Work instruction: Every single entry that follows is to be retyped exactly.

Pixel coordinate grounding data:
==========
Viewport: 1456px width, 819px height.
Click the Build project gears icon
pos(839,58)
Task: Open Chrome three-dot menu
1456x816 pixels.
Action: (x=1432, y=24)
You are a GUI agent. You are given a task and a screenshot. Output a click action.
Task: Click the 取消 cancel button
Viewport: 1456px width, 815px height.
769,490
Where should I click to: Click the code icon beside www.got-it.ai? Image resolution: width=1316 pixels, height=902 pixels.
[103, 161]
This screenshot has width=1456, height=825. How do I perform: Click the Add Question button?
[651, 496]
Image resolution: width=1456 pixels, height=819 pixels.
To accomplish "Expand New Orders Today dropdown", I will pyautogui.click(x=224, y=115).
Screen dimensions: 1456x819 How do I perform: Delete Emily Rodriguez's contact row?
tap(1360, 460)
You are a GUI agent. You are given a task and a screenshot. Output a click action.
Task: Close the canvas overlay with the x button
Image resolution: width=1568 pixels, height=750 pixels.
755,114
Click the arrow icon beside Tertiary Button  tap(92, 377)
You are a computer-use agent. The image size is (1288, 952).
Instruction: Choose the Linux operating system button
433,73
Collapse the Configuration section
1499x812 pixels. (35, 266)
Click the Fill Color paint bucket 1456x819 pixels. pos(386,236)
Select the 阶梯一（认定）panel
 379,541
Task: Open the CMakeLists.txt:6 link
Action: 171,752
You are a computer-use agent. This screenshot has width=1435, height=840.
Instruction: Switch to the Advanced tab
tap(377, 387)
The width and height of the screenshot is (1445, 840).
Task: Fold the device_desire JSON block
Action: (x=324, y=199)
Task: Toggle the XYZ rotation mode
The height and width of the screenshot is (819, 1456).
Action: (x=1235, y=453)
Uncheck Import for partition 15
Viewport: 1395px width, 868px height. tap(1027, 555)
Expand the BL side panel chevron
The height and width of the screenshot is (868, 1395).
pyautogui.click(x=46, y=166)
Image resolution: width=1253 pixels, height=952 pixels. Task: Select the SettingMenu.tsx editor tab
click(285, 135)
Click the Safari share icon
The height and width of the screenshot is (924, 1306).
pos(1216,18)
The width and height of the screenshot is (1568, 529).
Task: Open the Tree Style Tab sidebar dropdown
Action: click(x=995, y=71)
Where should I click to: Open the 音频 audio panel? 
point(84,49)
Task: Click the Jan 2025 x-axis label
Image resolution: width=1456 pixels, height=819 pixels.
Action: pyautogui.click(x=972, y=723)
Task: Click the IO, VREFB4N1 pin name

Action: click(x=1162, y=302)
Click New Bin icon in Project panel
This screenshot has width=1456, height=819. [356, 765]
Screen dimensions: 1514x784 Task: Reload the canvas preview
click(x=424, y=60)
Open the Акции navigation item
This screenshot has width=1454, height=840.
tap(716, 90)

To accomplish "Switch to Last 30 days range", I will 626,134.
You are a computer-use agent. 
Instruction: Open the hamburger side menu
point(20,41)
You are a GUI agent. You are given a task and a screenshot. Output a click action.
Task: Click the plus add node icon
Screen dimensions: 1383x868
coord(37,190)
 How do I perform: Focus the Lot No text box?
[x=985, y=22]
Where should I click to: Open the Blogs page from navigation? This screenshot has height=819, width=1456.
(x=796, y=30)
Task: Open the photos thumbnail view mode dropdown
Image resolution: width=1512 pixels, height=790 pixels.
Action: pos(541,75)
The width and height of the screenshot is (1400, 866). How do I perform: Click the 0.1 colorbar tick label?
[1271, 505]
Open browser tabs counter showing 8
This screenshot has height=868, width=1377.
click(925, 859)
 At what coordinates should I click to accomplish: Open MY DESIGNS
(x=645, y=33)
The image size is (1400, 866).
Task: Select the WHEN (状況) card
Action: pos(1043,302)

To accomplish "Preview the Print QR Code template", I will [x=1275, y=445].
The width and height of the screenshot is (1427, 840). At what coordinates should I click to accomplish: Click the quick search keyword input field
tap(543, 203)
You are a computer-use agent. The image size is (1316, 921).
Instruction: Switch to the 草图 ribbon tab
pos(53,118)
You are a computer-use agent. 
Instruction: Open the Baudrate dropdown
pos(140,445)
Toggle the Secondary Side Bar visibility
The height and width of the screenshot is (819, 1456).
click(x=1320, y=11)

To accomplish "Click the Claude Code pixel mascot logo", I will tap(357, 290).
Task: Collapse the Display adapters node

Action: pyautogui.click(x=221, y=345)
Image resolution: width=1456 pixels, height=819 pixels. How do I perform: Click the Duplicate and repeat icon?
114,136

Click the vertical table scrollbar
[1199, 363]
==========
Response:
Viewport: 1456px width, 819px height.
Click the Build project gears icon
pos(839,58)
Task: Open Chrome three-dot menu
1456x816 pixels.
Action: (x=1432, y=24)
You are a GUI agent. You are given a task and a screenshot. Output a click action.
Task: Click the 取消 cancel button
Viewport: 1456px width, 815px height.
769,490
Where should I click to: Click the code icon beside www.got-it.ai? Image resolution: width=1316 pixels, height=902 pixels.
[103, 161]
This screenshot has width=1456, height=825. How do I perform: Click the Add Question button?
[651, 496]
Image resolution: width=1456 pixels, height=819 pixels.
To accomplish "Expand New Orders Today dropdown", I will pyautogui.click(x=224, y=115).
Screen dimensions: 1456x819 How do I perform: Delete Emily Rodriguez's contact row?
tap(1360, 460)
You are a GUI agent. You are given a task and a screenshot. Output a click action.
Task: Close the canvas overlay with the x button
Image resolution: width=1568 pixels, height=750 pixels.
755,114
Click the arrow icon beside Tertiary Button  tap(92, 377)
You are a computer-use agent. The image size is (1288, 952).
Instruction: Choose the Linux operating system button
433,73
Collapse the Configuration section
1499x812 pixels. (35, 266)
Click the Fill Color paint bucket 1456x819 pixels. pos(386,236)
Select the 阶梯一（认定）panel
 379,541
Task: Open the CMakeLists.txt:6 link
Action: 171,752
You are a computer-use agent. This screenshot has width=1435, height=840.
Instruction: Switch to the Advanced tab
tap(377, 387)
The width and height of the screenshot is (1445, 840).
Task: Fold the device_desire JSON block
Action: (x=324, y=199)
Task: Toggle the XYZ rotation mode
The height and width of the screenshot is (819, 1456).
Action: (x=1235, y=453)
Uncheck Import for partition 15
Viewport: 1395px width, 868px height. tap(1027, 555)
Expand the BL side panel chevron
The height and width of the screenshot is (868, 1395).
pyautogui.click(x=46, y=166)
Image resolution: width=1253 pixels, height=952 pixels. Task: Select the SettingMenu.tsx editor tab
click(285, 135)
Click the Safari share icon
The height and width of the screenshot is (924, 1306).
pos(1216,18)
The width and height of the screenshot is (1568, 529).
Task: Open the Tree Style Tab sidebar dropdown
Action: click(x=995, y=71)
Where should I click to: Open the 音频 audio panel? 
point(84,49)
Task: Click the Jan 2025 x-axis label
Image resolution: width=1456 pixels, height=819 pixels.
Action: pyautogui.click(x=972, y=723)
Task: Click the IO, VREFB4N1 pin name

Action: click(x=1162, y=302)
Click New Bin icon in Project panel
This screenshot has width=1456, height=819. [356, 765]
Screen dimensions: 1514x784 Task: Reload the canvas preview
click(x=424, y=60)
Open the Акции navigation item
This screenshot has width=1454, height=840.
tap(716, 90)

To accomplish "Switch to Last 30 days range", I will 626,134.
You are a computer-use agent. 
Instruction: Open the hamburger side menu
point(20,41)
You are a GUI agent. You are given a task and a screenshot. Output a click action.
Task: Click the plus add node icon
Screen dimensions: 1383x868
coord(37,190)
 How do I perform: Focus the Lot No text box?
[x=985, y=22]
Where should I click to: Open the Blogs page from navigation? This screenshot has height=819, width=1456.
(x=796, y=30)
Task: Open the photos thumbnail view mode dropdown
Image resolution: width=1512 pixels, height=790 pixels.
Action: pos(541,75)
The width and height of the screenshot is (1400, 866). How do I perform: Click the 0.1 colorbar tick label?
[1271, 505]
Open browser tabs counter showing 8
This screenshot has height=868, width=1377.
click(925, 859)
 At what coordinates should I click to accomplish: Open MY DESIGNS
(x=645, y=33)
The image size is (1400, 866).
Task: Select the WHEN (状況) card
Action: pos(1043,302)

To accomplish "Preview the Print QR Code template", I will [x=1275, y=445].
The width and height of the screenshot is (1427, 840). At what coordinates should I click to accomplish: Click the quick search keyword input field
tap(543, 203)
You are a computer-use agent. The image size is (1316, 921).
Instruction: Switch to the 草图 ribbon tab
pos(53,118)
You are a computer-use agent. 
Instruction: Open the Baudrate dropdown
pos(140,445)
Toggle the Secondary Side Bar visibility
The height and width of the screenshot is (819, 1456).
click(x=1320, y=11)

To accomplish "Click the Claude Code pixel mascot logo", I will tap(357, 290).
Task: Collapse the Display adapters node

Action: pyautogui.click(x=221, y=345)
Image resolution: width=1456 pixels, height=819 pixels. How do I perform: Click the Duplicate and repeat icon?
114,136

Click the vertical table scrollbar
[1199, 363]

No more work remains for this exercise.